__Description of the task__
In full and without alteration, write out the records.

------ Data to process ------

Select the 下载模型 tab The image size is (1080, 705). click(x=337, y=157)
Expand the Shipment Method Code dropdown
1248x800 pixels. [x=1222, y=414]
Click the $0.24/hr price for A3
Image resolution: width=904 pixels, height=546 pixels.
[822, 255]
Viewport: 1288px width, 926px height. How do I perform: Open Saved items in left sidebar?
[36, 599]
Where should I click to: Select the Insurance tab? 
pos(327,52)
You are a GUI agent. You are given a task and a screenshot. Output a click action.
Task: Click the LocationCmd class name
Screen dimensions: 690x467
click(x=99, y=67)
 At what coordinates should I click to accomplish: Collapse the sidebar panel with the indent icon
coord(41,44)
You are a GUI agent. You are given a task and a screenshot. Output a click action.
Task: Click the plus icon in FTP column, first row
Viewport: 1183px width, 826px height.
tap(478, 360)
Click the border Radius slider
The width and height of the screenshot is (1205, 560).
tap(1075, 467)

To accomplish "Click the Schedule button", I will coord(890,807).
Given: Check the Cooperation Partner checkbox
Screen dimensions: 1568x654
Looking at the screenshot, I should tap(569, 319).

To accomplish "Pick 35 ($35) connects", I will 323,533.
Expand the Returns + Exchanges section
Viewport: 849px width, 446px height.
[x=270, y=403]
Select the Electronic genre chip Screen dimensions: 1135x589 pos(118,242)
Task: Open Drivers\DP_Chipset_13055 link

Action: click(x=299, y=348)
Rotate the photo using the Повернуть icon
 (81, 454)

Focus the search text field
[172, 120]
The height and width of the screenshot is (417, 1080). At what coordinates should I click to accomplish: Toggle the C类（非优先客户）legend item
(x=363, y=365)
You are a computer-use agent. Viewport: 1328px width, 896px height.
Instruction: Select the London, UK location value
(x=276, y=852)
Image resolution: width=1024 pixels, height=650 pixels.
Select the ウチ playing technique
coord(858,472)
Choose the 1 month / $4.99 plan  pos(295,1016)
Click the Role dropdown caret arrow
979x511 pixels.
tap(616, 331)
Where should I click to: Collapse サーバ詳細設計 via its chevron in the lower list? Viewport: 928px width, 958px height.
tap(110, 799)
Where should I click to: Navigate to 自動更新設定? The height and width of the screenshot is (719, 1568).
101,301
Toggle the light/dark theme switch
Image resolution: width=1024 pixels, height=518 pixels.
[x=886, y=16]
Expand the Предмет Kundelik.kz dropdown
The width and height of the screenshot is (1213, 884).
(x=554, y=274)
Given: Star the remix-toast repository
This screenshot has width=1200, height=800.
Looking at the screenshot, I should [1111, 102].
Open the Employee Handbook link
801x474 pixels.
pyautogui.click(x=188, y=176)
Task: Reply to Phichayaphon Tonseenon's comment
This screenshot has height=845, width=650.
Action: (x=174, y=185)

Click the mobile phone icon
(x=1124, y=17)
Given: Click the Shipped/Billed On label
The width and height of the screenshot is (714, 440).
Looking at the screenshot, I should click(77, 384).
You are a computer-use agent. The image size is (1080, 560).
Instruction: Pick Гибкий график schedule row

------

__Task answer__
Select the 下载模型 tab The image size is (1080, 705). click(x=337, y=157)
Expand the Shipment Method Code dropdown
1248x800 pixels. [x=1222, y=414]
Click the $0.24/hr price for A3
Image resolution: width=904 pixels, height=546 pixels.
[822, 255]
Viewport: 1288px width, 926px height. How do I perform: Open Saved items in left sidebar?
[36, 599]
Where should I click to: Select the Insurance tab? 
pos(327,52)
You are a GUI agent. You are given a task and a screenshot. Output a click action.
Task: Click the LocationCmd class name
Screen dimensions: 690x467
click(x=99, y=67)
 At what coordinates should I click to accomplish: Collapse the sidebar panel with the indent icon
coord(41,44)
You are a GUI agent. You are given a task and a screenshot. Output a click action.
Task: Click the plus icon in FTP column, first row
Viewport: 1183px width, 826px height.
tap(478, 360)
Click the border Radius slider
The width and height of the screenshot is (1205, 560).
tap(1075, 467)

To accomplish "Click the Schedule button", I will coord(890,807).
Given: Check the Cooperation Partner checkbox
Screen dimensions: 1568x654
Looking at the screenshot, I should tap(569, 319).

To accomplish "Pick 35 ($35) connects", I will 323,533.
Expand the Returns + Exchanges section
Viewport: 849px width, 446px height.
[x=270, y=403]
Select the Electronic genre chip Screen dimensions: 1135x589 pos(118,242)
Task: Open Drivers\DP_Chipset_13055 link

Action: click(x=299, y=348)
Rotate the photo using the Повернуть icon
 (81, 454)

Focus the search text field
[172, 120]
The height and width of the screenshot is (417, 1080). At what coordinates should I click to accomplish: Toggle the C类（非优先客户）legend item
(x=363, y=365)
You are a computer-use agent. Viewport: 1328px width, 896px height.
Instruction: Select the London, UK location value
(x=276, y=852)
Image resolution: width=1024 pixels, height=650 pixels.
Select the ウチ playing technique
coord(858,472)
Choose the 1 month / $4.99 plan  pos(295,1016)
Click the Role dropdown caret arrow
979x511 pixels.
tap(616, 331)
Where should I click to: Collapse サーバ詳細設計 via its chevron in the lower list? Viewport: 928px width, 958px height.
tap(110, 799)
Where should I click to: Navigate to 自動更新設定? The height and width of the screenshot is (719, 1568).
101,301
Toggle the light/dark theme switch
Image resolution: width=1024 pixels, height=518 pixels.
[x=886, y=16]
Expand the Предмет Kundelik.kz dropdown
The width and height of the screenshot is (1213, 884).
(x=554, y=274)
Given: Star the remix-toast repository
This screenshot has width=1200, height=800.
Looking at the screenshot, I should [1111, 102].
Open the Employee Handbook link
801x474 pixels.
pyautogui.click(x=188, y=176)
Task: Reply to Phichayaphon Tonseenon's comment
This screenshot has height=845, width=650.
Action: (x=174, y=185)

Click the mobile phone icon
(x=1124, y=17)
Given: Click the Shipped/Billed On label
The width and height of the screenshot is (714, 440).
Looking at the screenshot, I should click(77, 384).
You are a computer-use agent. The image size is (1080, 560).
Instruction: Pick Гибкий график schedule row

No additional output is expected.